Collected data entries

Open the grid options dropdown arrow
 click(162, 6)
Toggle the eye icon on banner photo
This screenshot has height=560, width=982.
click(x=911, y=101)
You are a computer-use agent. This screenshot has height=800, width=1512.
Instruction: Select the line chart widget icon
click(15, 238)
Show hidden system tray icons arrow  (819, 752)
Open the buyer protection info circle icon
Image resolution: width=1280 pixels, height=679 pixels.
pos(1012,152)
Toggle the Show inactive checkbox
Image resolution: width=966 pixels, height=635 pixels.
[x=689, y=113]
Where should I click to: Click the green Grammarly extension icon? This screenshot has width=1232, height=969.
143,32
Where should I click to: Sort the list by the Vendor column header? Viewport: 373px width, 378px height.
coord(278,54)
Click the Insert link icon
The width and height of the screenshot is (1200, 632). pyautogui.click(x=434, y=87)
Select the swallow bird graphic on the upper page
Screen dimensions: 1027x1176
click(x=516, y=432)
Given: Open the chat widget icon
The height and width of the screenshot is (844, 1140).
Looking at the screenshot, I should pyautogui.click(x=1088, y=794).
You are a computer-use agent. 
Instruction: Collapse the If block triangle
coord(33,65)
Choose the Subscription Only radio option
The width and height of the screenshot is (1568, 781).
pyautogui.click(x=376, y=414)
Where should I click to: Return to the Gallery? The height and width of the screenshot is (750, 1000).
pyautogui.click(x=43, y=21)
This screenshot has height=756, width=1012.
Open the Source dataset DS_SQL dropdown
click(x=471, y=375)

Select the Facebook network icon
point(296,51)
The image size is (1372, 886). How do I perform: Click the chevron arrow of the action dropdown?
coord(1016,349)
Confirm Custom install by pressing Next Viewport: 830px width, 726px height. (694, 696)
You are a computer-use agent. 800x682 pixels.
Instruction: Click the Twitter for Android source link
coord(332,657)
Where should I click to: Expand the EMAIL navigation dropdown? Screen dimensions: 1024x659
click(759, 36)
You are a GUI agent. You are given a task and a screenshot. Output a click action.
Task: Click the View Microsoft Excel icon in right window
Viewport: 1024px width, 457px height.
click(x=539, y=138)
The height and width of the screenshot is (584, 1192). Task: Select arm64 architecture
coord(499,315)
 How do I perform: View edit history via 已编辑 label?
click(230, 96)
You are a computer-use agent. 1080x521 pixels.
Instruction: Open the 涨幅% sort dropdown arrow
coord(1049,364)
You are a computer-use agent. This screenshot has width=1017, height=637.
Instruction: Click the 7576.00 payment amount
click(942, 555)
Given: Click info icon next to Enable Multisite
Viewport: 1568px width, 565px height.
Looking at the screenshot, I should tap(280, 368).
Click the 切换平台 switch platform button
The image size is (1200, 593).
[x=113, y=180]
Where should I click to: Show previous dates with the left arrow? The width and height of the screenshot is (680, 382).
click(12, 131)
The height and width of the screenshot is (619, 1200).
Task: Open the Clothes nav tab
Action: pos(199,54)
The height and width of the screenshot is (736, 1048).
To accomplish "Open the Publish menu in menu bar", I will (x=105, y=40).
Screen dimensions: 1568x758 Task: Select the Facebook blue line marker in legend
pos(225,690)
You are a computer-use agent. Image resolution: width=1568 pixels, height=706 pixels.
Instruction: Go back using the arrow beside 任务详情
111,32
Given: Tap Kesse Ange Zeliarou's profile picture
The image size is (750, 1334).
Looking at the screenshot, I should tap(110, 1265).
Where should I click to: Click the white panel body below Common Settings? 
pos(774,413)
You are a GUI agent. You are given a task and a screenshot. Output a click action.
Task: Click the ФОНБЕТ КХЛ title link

**Work item**.
With the line that contains "Screen dimensions: 1568x758" as the first and the final line of the data as the last, repeat every line in that span exactly.

**Response to the task**.
Screen dimensions: 1568x758 Task: Select the Facebook blue line marker in legend
pos(225,690)
You are a computer-use agent. Image resolution: width=1568 pixels, height=706 pixels.
Instruction: Go back using the arrow beside 任务详情
111,32
Given: Tap Kesse Ange Zeliarou's profile picture
The image size is (750, 1334).
Looking at the screenshot, I should tap(110, 1265).
Where should I click to: Click the white panel body below Common Settings? 
pos(774,413)
You are a GUI agent. You are given a task and a screenshot. Output a click action.
Task: Click the ФОНБЕТ КХЛ title link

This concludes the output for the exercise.